I really liked mine when I had it over my Spec V.


----------



## DevinHebert (Aug 2, 2013)

Bought the Pro model from JL. Frickin LOVE it!!


----------



## The Guy (Nov 26, 2010)

DevinHebert said:


> Bought the Pro model from JL. Frickin LOVE it!!


 nice  those are great!


----------



## rhennessey (Jul 25, 2014)

I have both and the pro is much better overall.


----------



## Reckon (Jul 25, 2012)

How about some reviews? Between the regular, the pro, and if anyone has the experience of comparing to the Finnex?


----------



## The Guy (Nov 26, 2010)

The Guy said:


> I have 2 of them and like them a lot, the remote gives lots of options as to color intensity. I plan on using them on my Osaka 45 gallon tank.

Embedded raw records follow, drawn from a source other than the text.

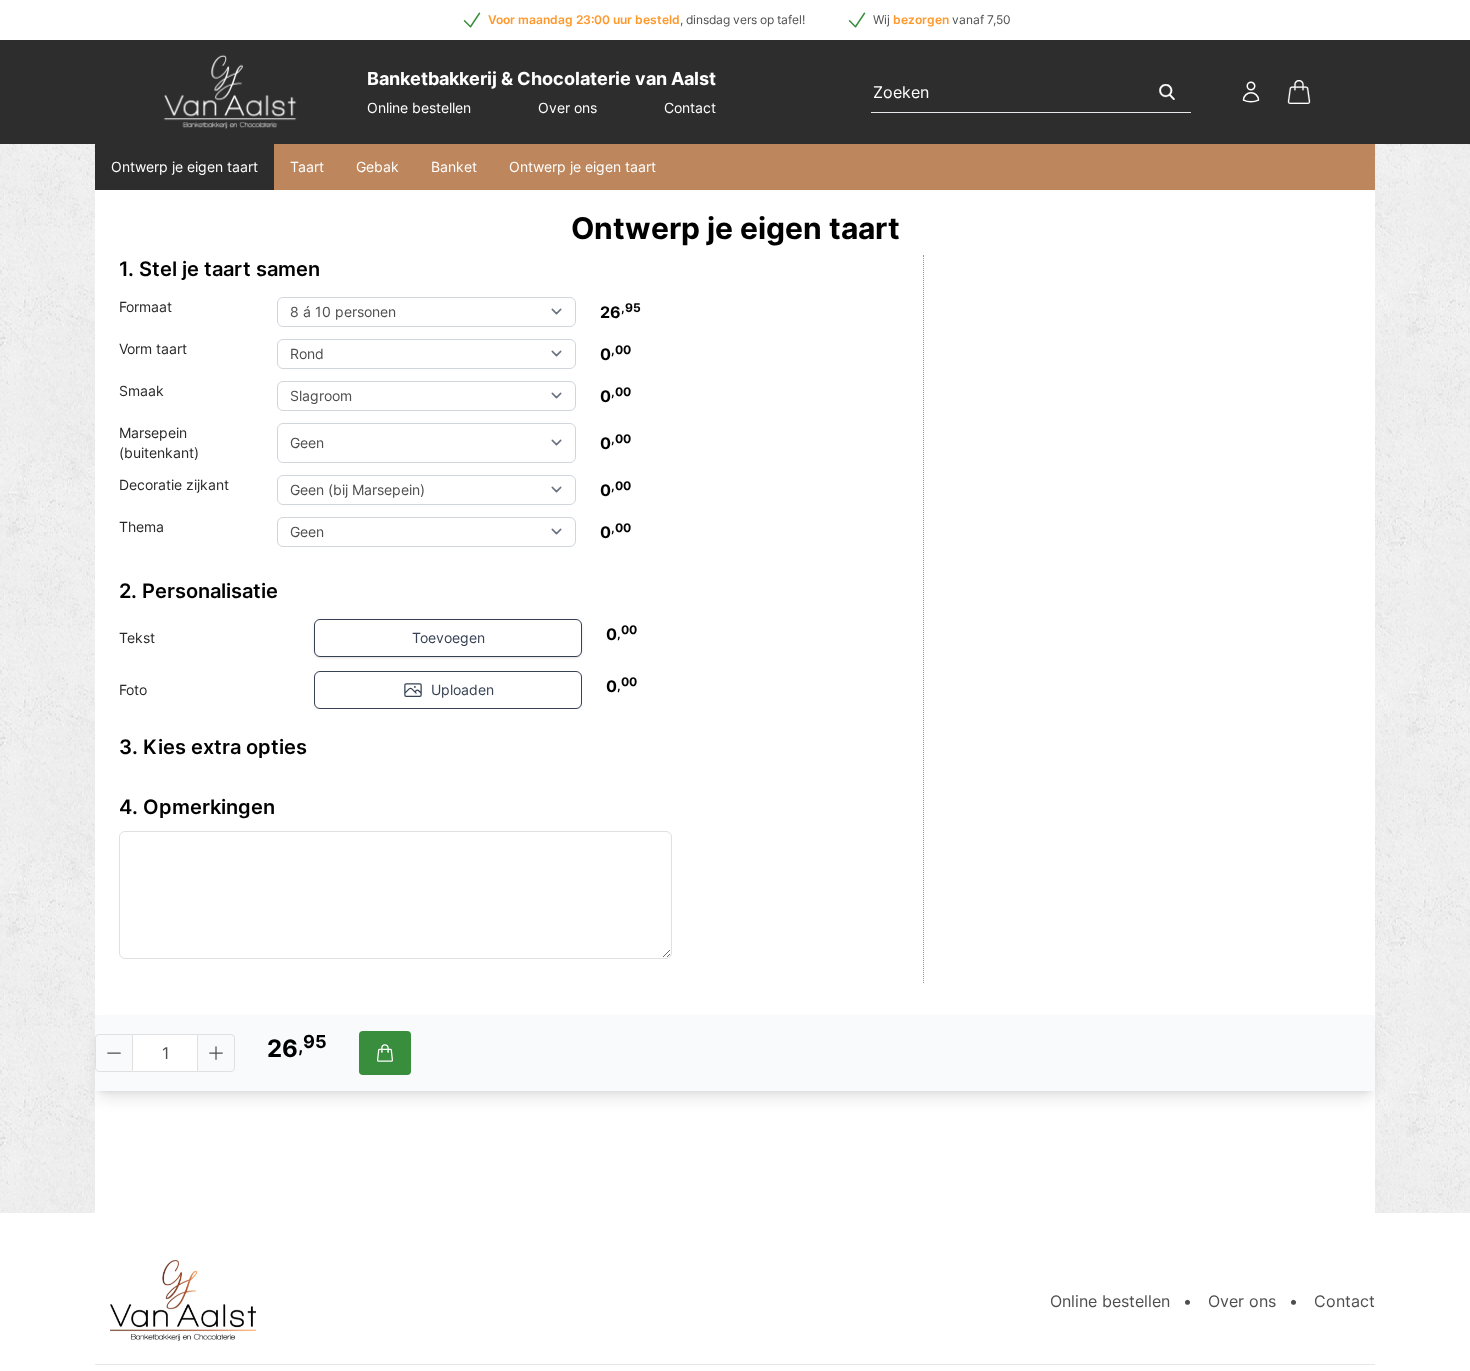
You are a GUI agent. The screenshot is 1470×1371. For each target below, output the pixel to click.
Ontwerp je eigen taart (184, 166)
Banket (454, 166)
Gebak (377, 166)
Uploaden (462, 689)
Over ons (567, 107)
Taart (307, 166)
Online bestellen (419, 107)
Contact (690, 107)
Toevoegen (448, 637)
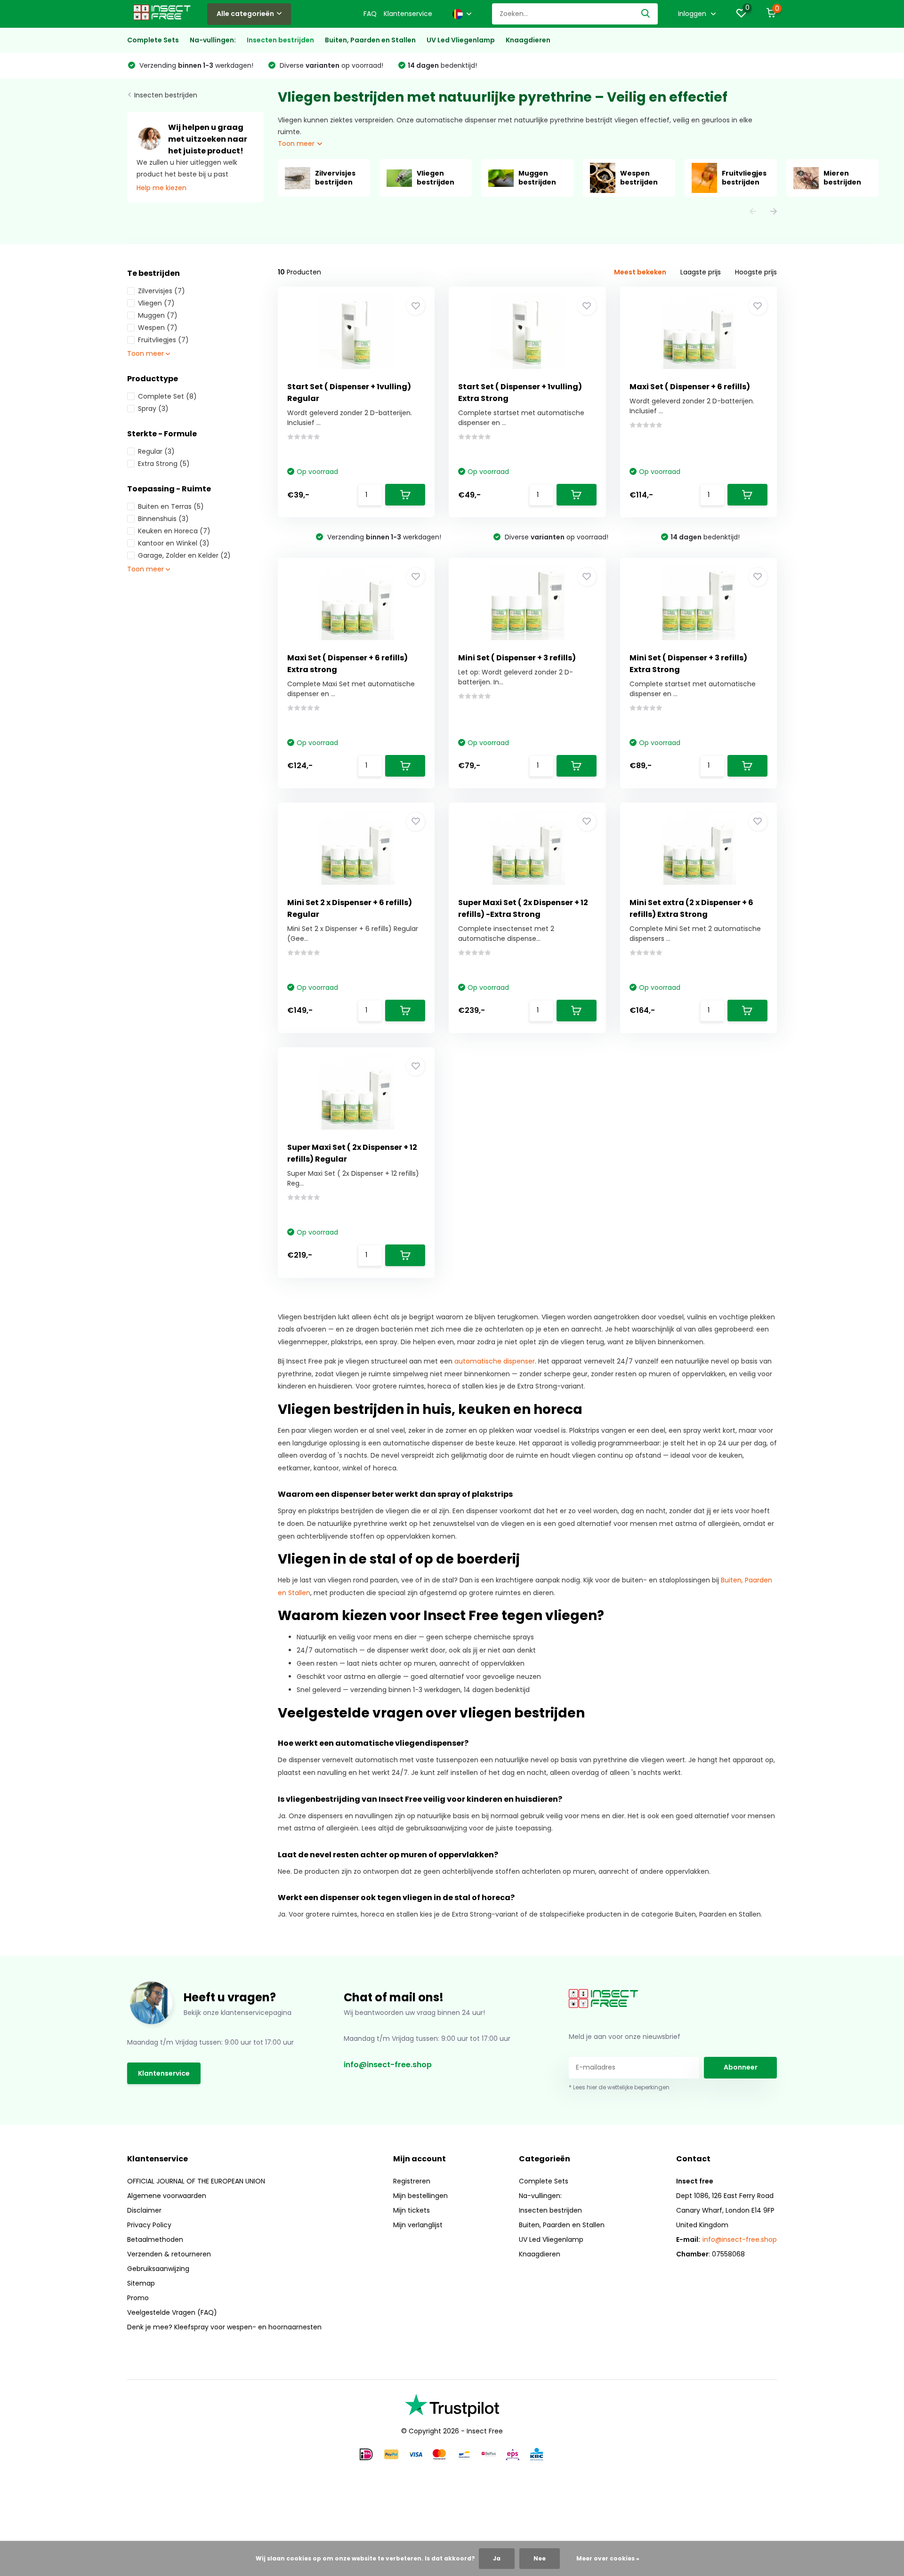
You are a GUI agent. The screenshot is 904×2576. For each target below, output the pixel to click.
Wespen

So after some checking and reading about using these on my Osaka I'm finding the par value would not quite be good enough for the height of this tank which is 25". There fine on tanks up to 21" tall so I'm now going with a Kessil a160we tuna sun on the Osaka tank so I can grow carpet plants.


----------



## Reckon (Jul 25, 2012)

The Guy said:


> So after some checking and reading about using these on my Osaka I'm finding the par value would not quite be good enough for the height of this tank which is 25". There fine on tanks up to 21" tall so I'm now going with a Kessil a160we tuna sun on the Osaka tank so I can grow carpet plants.


Yup. If you have a tank deeper than 18"-20" deep you need to look for a fixture that puts out a lot of power or something that uses optics for example the Kessil


----------